This can be written as (A / x) + (B / (6x + 4))

=> [A(6x + 4) + Bx]/ x*(6x + 4) = 1/x*(6x + 4)

=> 6Ax + 4A + Bx = 1

=> 4A = 1 and 6A + B = 0

=> A = 1/4 and B = -6*(1/4) = -3/2

**The fraction 2/2x(6x+4) can be written as (1/4x) - 3/[2*(6x + 4)]**

We'll have to get 2 irreducible fractions because of the 2 factors from denominator.

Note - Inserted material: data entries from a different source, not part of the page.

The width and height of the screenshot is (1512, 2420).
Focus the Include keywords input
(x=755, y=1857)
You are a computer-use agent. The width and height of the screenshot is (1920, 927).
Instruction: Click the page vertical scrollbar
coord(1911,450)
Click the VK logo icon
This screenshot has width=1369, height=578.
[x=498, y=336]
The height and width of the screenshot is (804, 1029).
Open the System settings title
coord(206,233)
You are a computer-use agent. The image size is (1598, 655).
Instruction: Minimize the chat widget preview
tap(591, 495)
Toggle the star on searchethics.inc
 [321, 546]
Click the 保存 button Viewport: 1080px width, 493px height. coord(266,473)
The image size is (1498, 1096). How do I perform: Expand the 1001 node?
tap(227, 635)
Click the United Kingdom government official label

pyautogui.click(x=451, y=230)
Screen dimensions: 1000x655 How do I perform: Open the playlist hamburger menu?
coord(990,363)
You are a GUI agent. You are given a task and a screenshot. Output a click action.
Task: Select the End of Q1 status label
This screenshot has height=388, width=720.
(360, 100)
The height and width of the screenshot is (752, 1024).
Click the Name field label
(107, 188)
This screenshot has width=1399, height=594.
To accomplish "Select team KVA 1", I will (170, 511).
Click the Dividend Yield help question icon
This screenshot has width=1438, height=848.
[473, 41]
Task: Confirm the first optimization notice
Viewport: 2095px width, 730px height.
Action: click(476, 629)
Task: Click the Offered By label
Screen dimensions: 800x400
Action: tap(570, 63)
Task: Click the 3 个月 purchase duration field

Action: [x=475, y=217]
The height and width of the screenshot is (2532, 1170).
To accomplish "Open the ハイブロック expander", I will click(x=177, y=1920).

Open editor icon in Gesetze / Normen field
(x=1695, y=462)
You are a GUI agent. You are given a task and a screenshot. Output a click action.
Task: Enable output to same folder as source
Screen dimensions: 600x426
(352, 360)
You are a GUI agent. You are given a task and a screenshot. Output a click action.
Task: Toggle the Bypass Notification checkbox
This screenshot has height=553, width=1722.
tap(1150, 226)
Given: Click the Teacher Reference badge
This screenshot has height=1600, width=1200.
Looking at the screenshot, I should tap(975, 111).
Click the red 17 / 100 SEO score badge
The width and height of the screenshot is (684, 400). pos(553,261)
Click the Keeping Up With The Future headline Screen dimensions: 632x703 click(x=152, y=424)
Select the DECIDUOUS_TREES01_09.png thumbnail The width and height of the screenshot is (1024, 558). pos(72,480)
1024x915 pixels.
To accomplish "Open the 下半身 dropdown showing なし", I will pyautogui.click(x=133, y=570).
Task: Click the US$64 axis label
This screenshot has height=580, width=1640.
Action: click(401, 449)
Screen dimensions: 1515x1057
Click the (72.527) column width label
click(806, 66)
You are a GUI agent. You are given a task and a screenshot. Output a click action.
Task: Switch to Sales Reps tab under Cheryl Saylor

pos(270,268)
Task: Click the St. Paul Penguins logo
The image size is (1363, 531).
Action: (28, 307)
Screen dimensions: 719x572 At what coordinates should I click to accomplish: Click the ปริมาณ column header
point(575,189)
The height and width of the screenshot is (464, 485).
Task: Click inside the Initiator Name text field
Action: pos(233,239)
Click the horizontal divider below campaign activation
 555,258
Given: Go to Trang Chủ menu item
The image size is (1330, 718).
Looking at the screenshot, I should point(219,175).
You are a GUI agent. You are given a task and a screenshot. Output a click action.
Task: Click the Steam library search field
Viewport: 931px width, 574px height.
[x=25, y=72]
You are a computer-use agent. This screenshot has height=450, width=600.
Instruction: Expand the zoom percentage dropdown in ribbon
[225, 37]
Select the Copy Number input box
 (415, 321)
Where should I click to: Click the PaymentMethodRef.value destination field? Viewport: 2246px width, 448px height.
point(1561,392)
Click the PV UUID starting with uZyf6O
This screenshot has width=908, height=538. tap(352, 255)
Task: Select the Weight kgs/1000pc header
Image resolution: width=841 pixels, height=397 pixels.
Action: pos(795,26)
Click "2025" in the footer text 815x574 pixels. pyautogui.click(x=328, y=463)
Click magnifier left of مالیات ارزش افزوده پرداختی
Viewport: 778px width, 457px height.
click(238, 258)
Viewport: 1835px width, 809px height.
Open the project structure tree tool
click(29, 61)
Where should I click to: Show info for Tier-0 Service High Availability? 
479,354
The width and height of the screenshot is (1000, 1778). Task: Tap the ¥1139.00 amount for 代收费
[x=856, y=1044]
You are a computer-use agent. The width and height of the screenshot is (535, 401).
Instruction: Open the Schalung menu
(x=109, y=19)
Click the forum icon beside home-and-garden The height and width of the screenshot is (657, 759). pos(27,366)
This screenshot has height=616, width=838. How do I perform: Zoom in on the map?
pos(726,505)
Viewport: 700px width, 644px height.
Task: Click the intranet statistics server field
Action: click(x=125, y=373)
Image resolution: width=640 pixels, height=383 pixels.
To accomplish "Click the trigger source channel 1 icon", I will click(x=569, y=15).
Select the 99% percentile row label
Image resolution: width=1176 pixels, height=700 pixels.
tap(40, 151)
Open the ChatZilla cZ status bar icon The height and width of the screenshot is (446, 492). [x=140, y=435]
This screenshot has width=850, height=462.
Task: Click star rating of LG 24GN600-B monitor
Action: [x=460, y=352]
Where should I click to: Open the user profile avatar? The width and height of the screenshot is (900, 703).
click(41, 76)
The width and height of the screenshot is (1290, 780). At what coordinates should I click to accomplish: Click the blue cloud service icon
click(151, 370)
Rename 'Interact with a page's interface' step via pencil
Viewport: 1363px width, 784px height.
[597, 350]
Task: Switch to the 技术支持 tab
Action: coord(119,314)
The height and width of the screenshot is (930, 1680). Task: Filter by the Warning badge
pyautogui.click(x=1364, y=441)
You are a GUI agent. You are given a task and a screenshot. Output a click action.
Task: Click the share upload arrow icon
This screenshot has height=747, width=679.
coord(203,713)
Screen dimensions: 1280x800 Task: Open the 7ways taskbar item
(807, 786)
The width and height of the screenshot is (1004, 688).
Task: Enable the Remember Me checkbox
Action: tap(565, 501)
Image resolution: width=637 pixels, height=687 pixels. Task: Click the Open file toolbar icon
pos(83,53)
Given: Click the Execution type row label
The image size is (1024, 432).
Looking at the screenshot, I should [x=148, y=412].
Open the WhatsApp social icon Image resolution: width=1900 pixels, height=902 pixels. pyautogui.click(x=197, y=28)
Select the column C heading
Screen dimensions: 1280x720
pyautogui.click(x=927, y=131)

2/2x(6x+4) = 1/x(6x+4)The final ratio 1/x(6x+4) is the result of addition or subtraction of 2 elementary fractions, as it follows:

1/x(6x+4) = A/x + B/(6x+4) (1)

We'll multiply by x(6x+4) both sides:

1 = A(6x+4) + Bx

We'll remove the brackets:

1 = 6Ax + 4A + Bx

We'll factorize by x to the right side:

1 = x(6A+B) + 4A

Comparing both sides, we'll get:

6A+B = 0

4A = 1 => A = 1/4

6/4 + B = 0

B = -3/2

We'll substitute A and B into the expression (1) and we'll get the algebraic sum of 2 elementary fractions:

**2/2x(6x+4) = 1/x(6x+4) = 1/4x - 3/2(6x + 4)**

2/2x(6x+4) = 1/2x(3x+2)

Let 1/2x((3x+2) = A/2x+B/(3x+2)

=> 1 = A(3x+2)+B(2x) (1)

Put = x= 0 in (1)

=> 1 = A*2. So A = 1/2.

Put x=-2/3 in (1)

=> 1 = 0+B*2* (-2/3) . S B = -3/4.

=> = 2/2x(6x+4) = 1/2x(3x+2) = 1/4x - 3/4(3x+2).